Lincoln was at the center of the Lincoln County War, 1876-1879, and is the historical home of Billy the Kid.

Billy the Kid, born Henry McCarty; also known as William H. Bonney (September 17, 1859 – July 14, 1881) was an American Old West gunfighter who participated in New Mexico's Lincoln County War. He is known to have killed eight men.


Lincoln Courthouse


Billy The Kid 1880





His first arrest was for stealing food in late 1875, and within five months he was arrested for stealing clothing and firearms. His escape from jail two days later and flight from New Mexico Territory into Arizona Territory made him both an outlaw and a federal fugitive. After murdering a blacksmith during an altercation in August 1877, Bonney became a wanted man in Arizona Territory and returned to New Mexico, where he joined a group of cattle rustlers. He became a well-known figure in the region when he joined the Regulators and took part in the Lincoln County War. In April 1878, however, the Regulators killed three men, including Lincoln County Sheriff William J. Brady and one of his deputies. Bonney and two other Regulators were later charged with killing all three men.
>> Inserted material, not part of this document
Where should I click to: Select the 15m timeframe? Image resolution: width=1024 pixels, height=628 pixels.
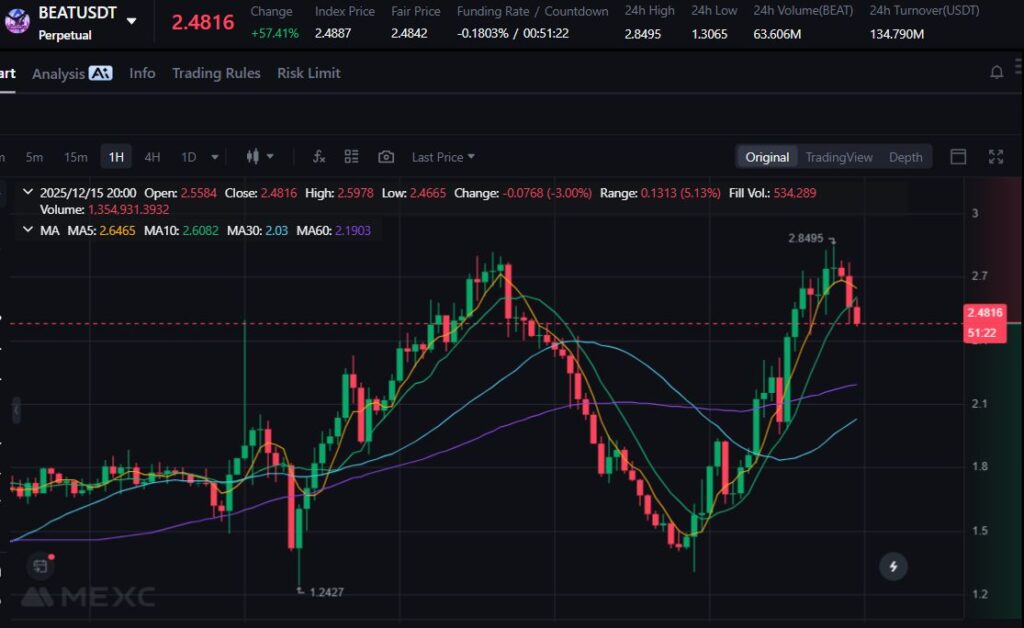coord(75,157)
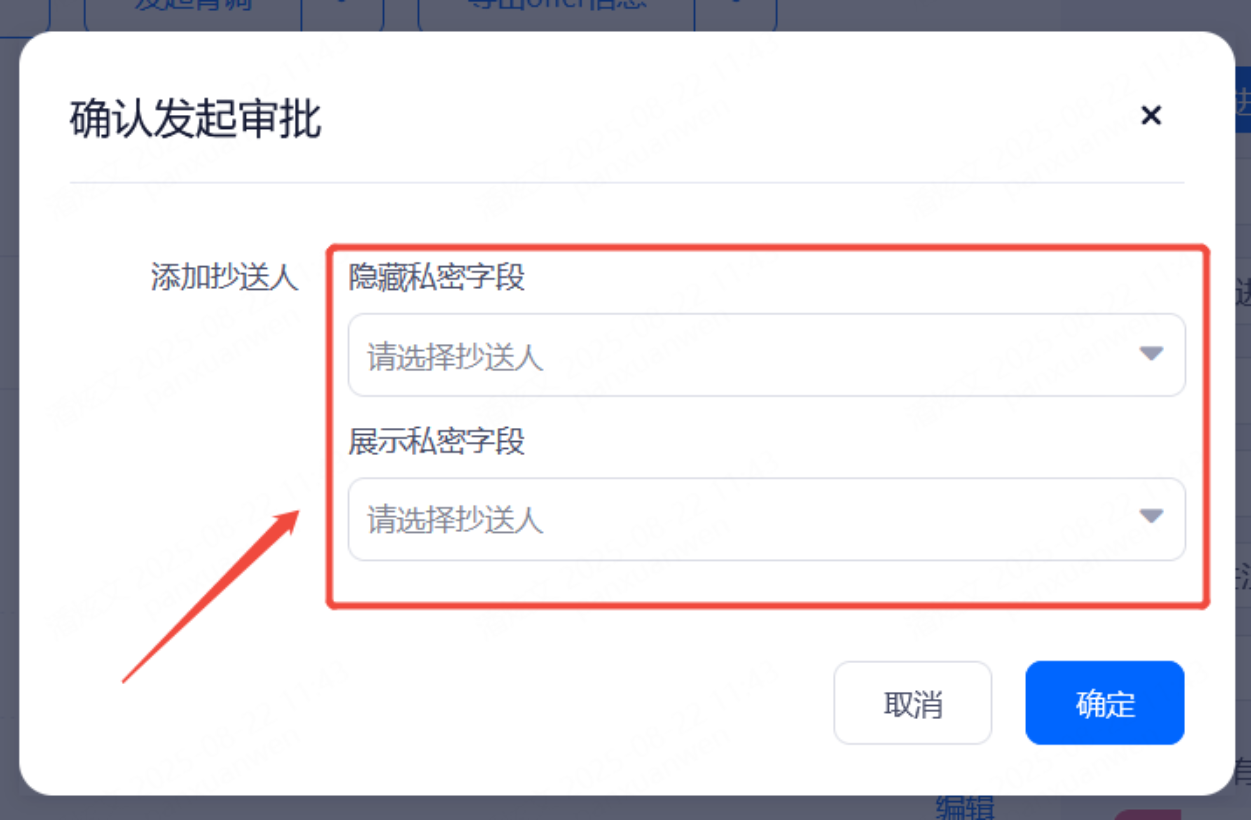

Garrett and his posse finally captured Billy the Kid and his gang of "Rustlers" on December 23, 1880. After a trial in Mesilla, New Mexico in April, 1881, Billy was taken to Lincoln, where he was scheduled to be hanged on May 13th. However, Billy escaped on April 28th, killing both of his guards while Garrett was out of town.

It would be his last escape; however, as Garrett tracked him down to Fort Sumner, where he shot and killed the teenage outlaw on July 14, 1881.






Frontier peace officer. J.W. Bell was a deputy sheriff of Lincoln County, NM under Sheriff Pat Garrett in 1881. Bell, along with fellow deputy Robert Olinger, was killed in the line of duty by Billy the Kid when he escaped from custody in Lincoln while awaiting hanging for the murder of the previous sheriff, William Brady. The murders of Bell and Olinger have been dramatized in the various Hollywood treatments of Billy the Kid. Deputy Bell is memorialized on the National Law Enforcement Officers Memorial in Washington, DC at Panel 13, W3.




The Ballad of Billy the Kid


5 comments:

  1. Great photos of a piece of American history.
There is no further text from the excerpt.